A coward’s fear can make a coward valiant.
—Thomas Fuller (1608–61) English Cleric, Historian
There is a time to take counsel of your fears, and there is a time to never listen to any fear.
—George S. Patton (1885–1945) American Military Leader
The superpowers often behave like two heavily armed blind men feeling their way around a room, each believing himself in mortal peril from the other, whom he assumes to have perfect vision.
—Henry Kissinger (b.1923) American Diplomat, Academician
To do anything truly worth doing, I must not stand back shivering and thinking of the cold and danger, but jump in with gusto and scramble through as well as I can.
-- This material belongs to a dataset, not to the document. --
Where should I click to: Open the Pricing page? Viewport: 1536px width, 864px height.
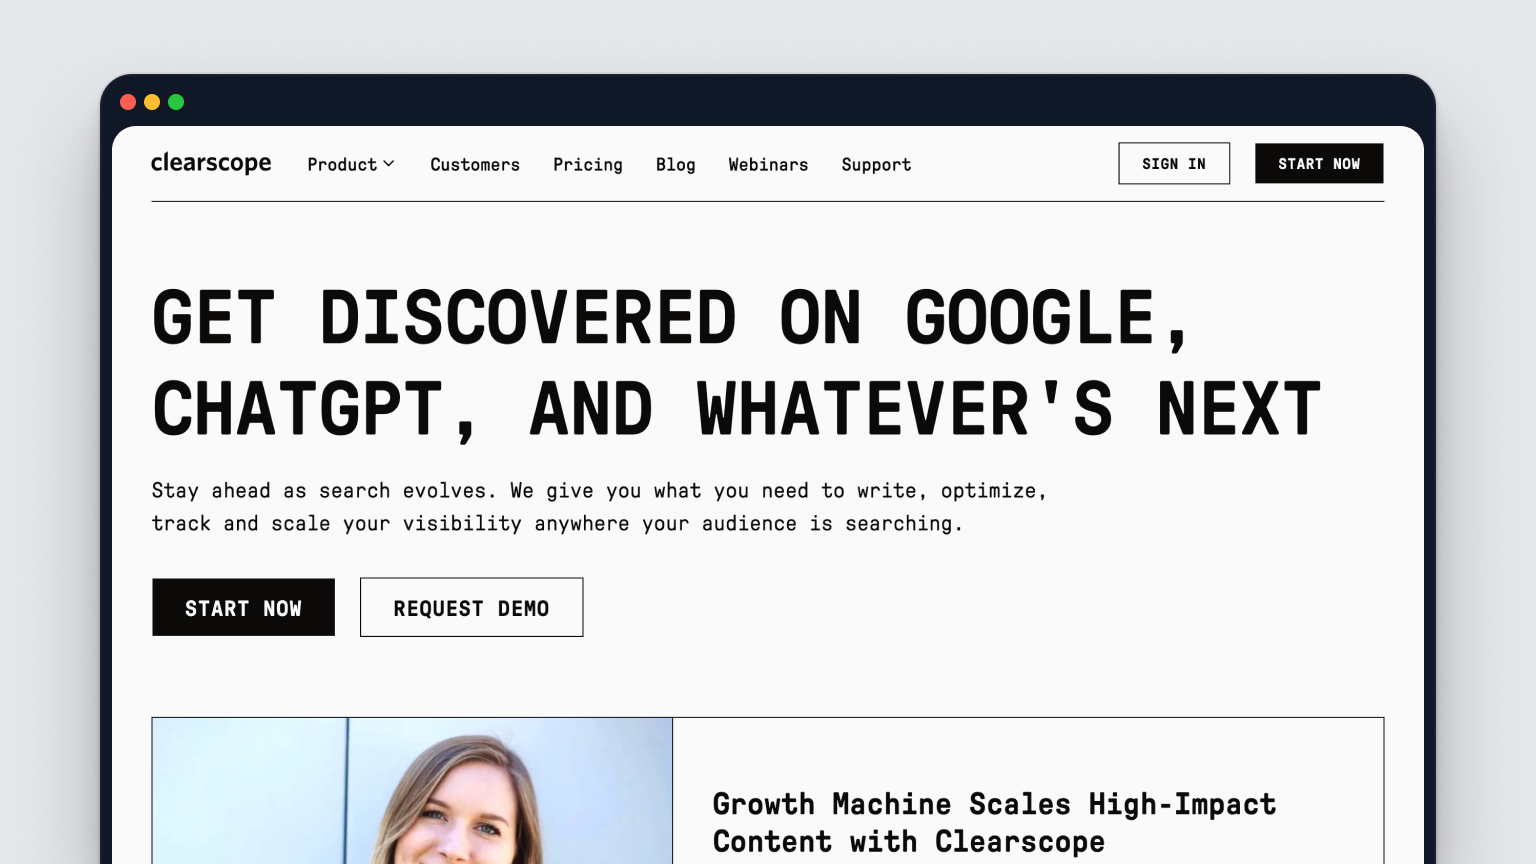[587, 164]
—Og Mandino (1923–96) American Self-Help Author
What we fear comes to pass more speedily than what we hope.
—Publilius Syrus (fl.85–43 BCE) Syrian-born Roman Latin Writer
Fear of life in one form or another is the great thing to exorcise.
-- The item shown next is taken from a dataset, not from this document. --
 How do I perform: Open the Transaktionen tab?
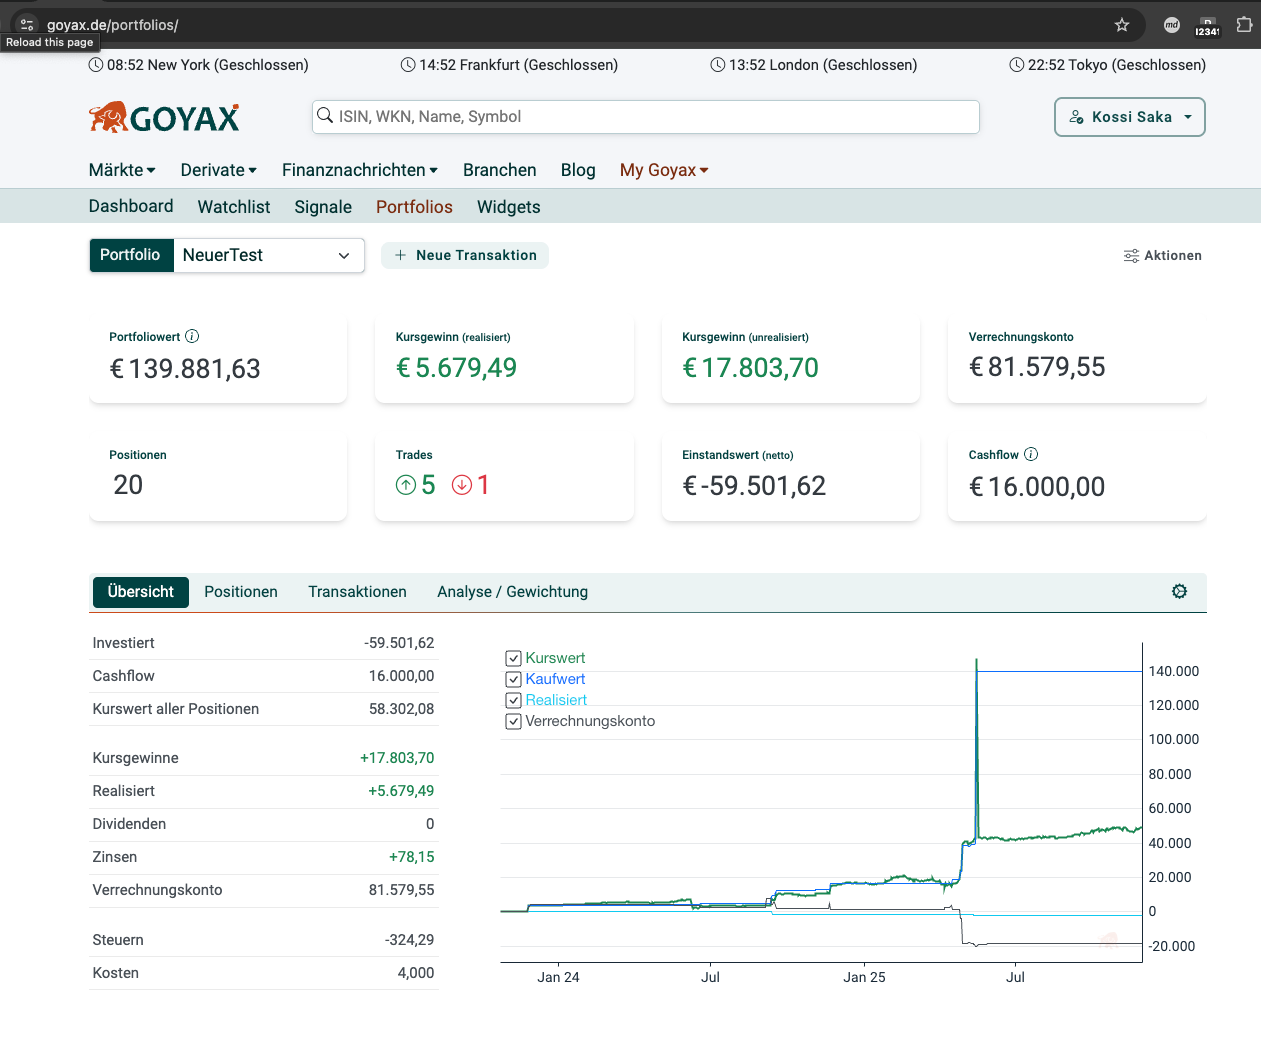357,591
—William James (1842–1910) American Philosopher, Psychologist, Physician
Cowardice, as distinguished from panic, is almost always simply a lack of ability to suspend the functioning of the imagination.
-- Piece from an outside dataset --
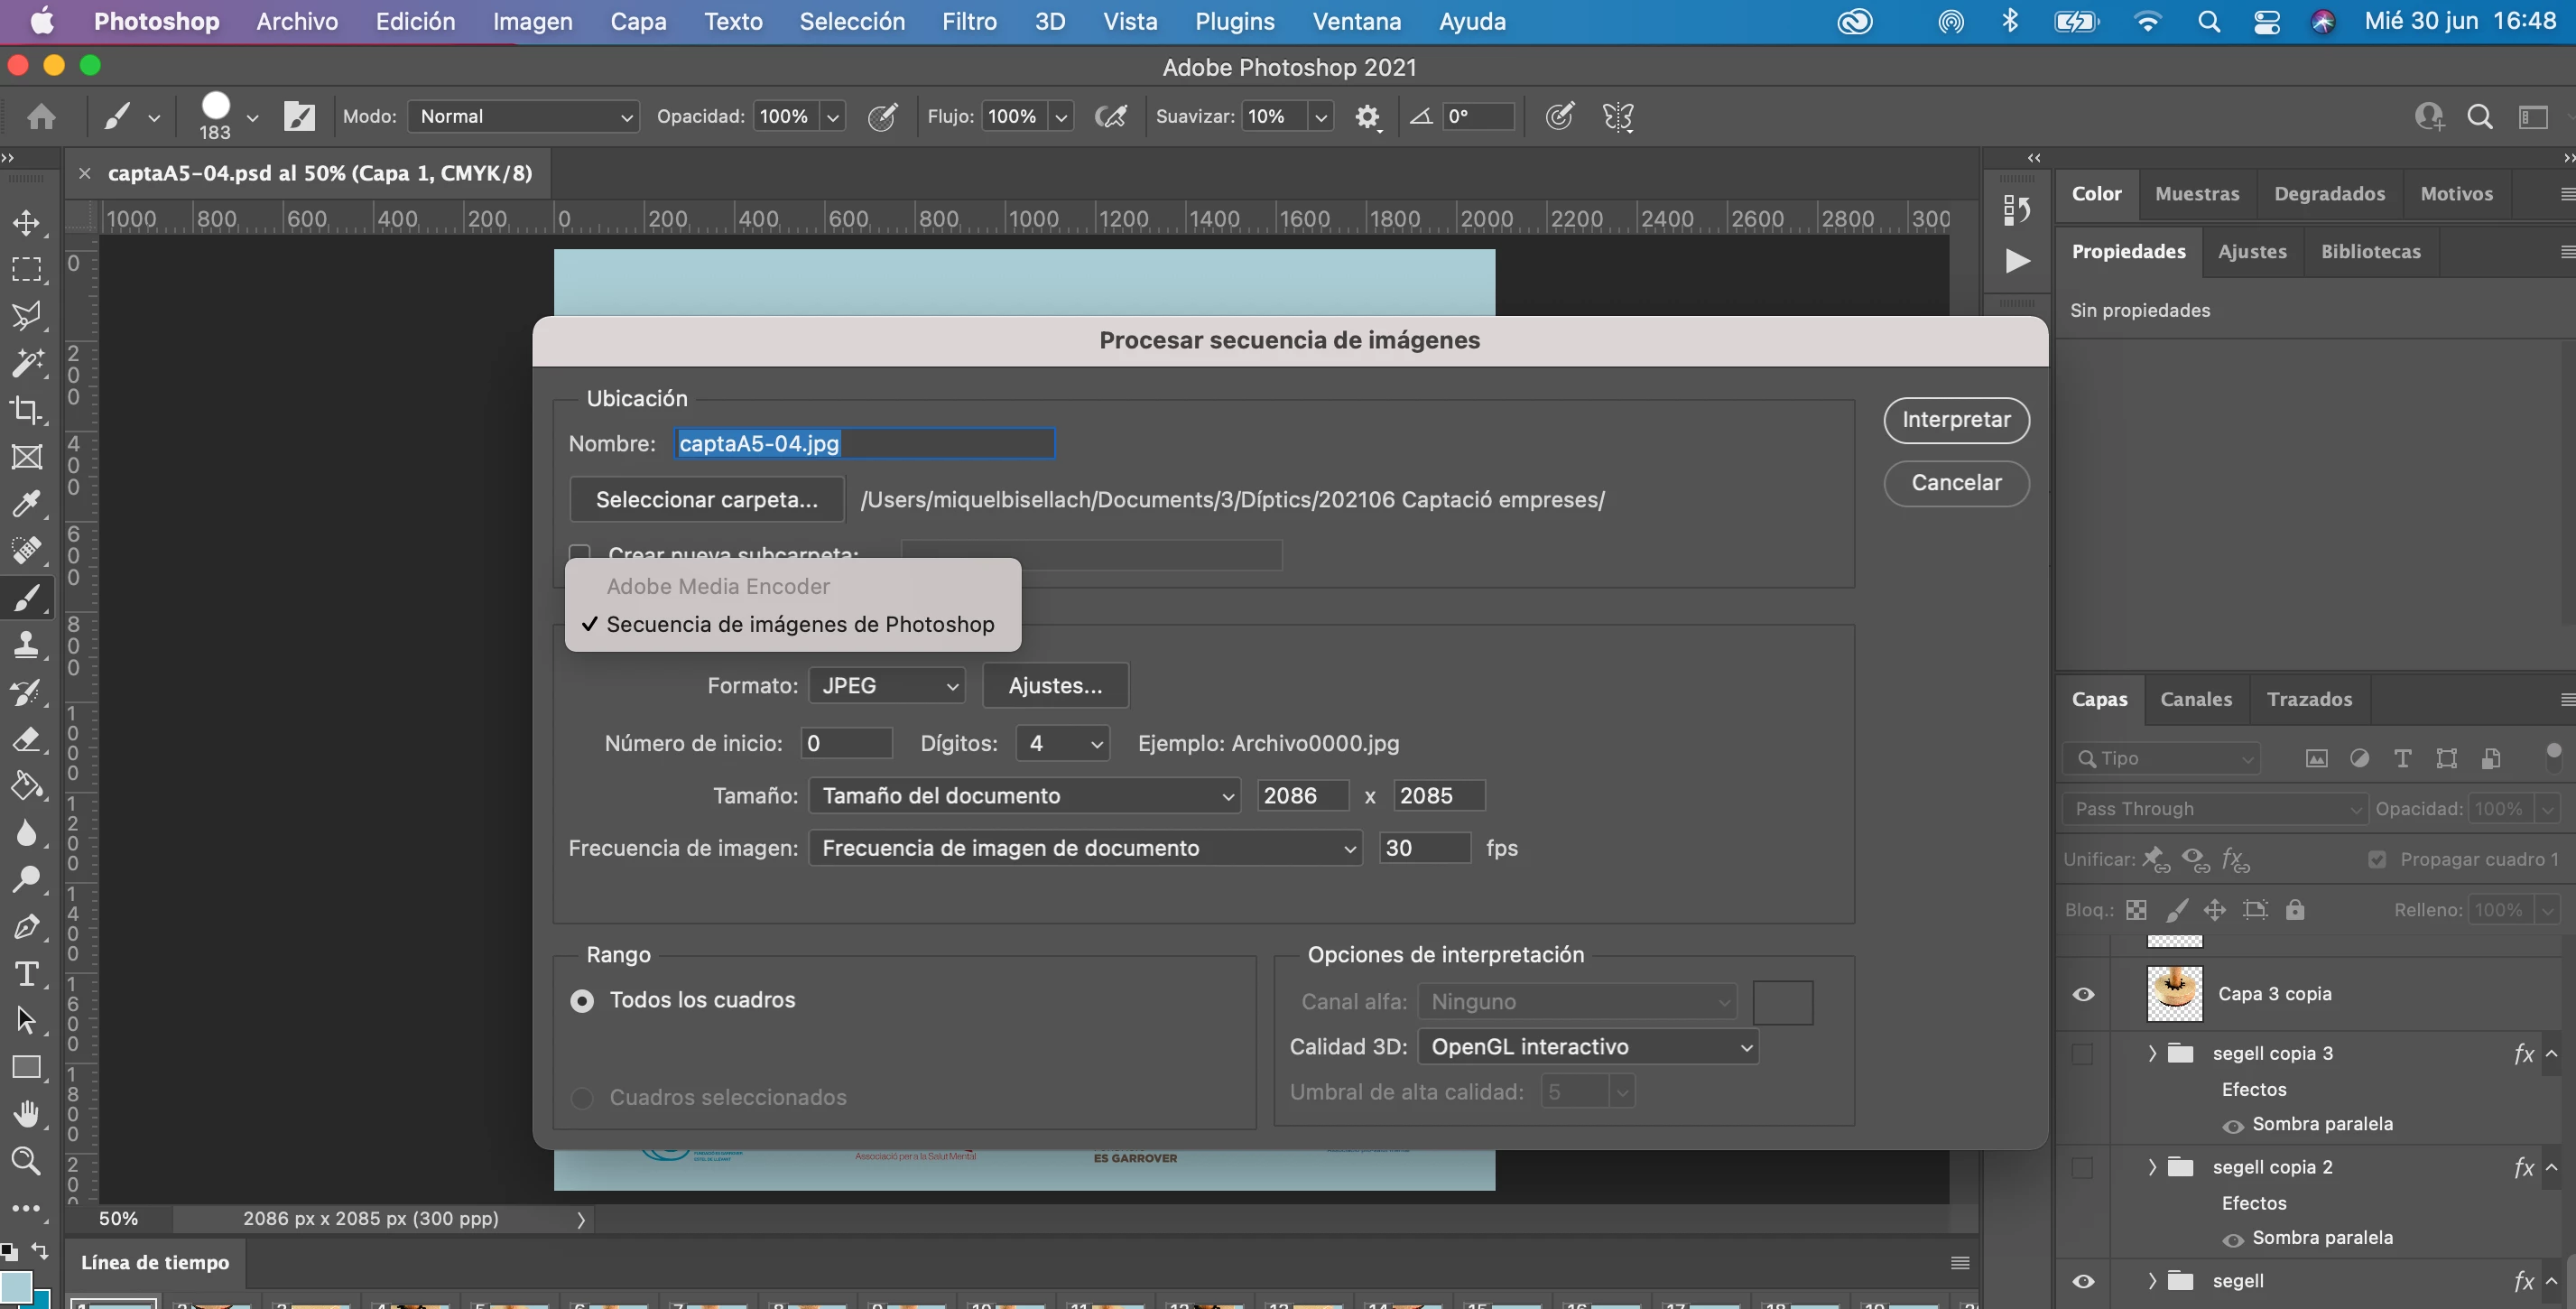Click the Seleccionar carpeta button
2576x1309 pixels.
point(706,500)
—Ernest Hemingway (1899–1961) American Author, Journalist, Short Story Writer
You cannot run away from a weakness. You must sometimes fight it out or perish; and if that be so, why not now, and where you stand?
—Robert Louis Stevenson (1850–94) Scottish Novelist
The world belongs to those who don’t let anxiety about screwing up keep them from moving forward.
—Unknown
Fear of death is worse than dying.
—Friedrich Schiller (1759–1805) German Poet, Dramatist
To relinquish a present good through apprehension of a future evil is in most instances unwise … from a fear which may afterwards turn out groundless, you lost the good that lay within your grasp.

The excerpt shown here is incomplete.